> _EXERCISE REQUIREMENTS_
Return every line of the items below word for word, omitting the pictures.

===== GIVEN INFORMATION =====

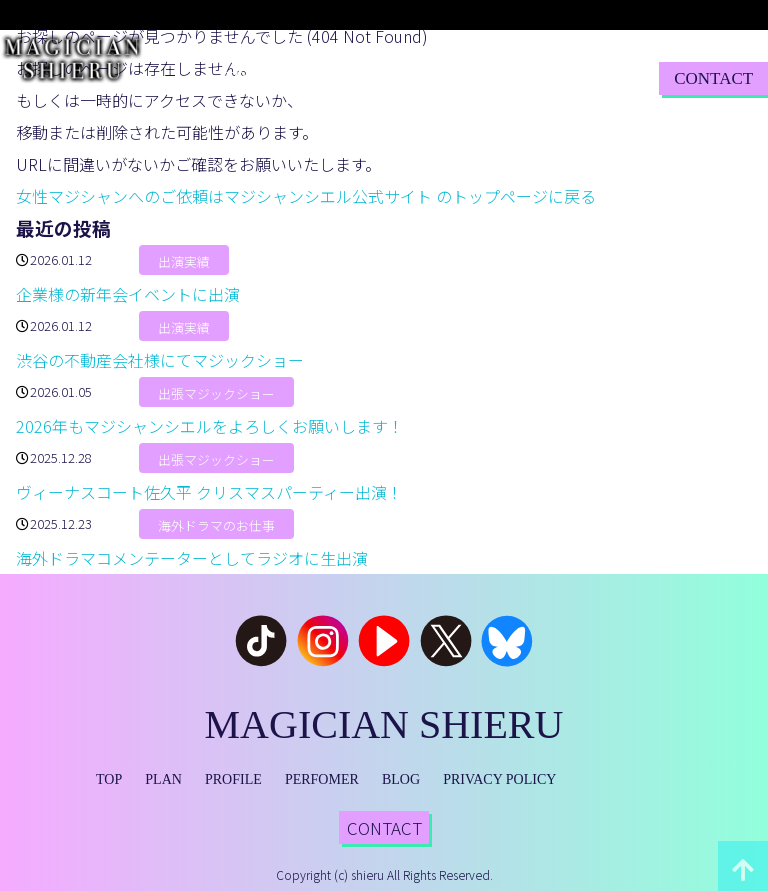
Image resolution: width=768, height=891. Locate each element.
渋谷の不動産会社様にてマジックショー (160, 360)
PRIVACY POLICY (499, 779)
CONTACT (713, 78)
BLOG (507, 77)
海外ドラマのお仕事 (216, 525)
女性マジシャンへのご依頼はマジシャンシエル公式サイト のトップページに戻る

=====

> _ANSWER TO THE TASK_
Image resolution: width=768, height=891. Locate each element.
渋谷の不動産会社様にてマジックショー (160, 360)
PRIVACY POLICY (499, 779)
CONTACT (713, 78)
BLOG (507, 77)
海外ドラマのお仕事 (216, 525)
女性マジシャンへのご依頼はマジシャンシエル公式サイト のトップページに戻る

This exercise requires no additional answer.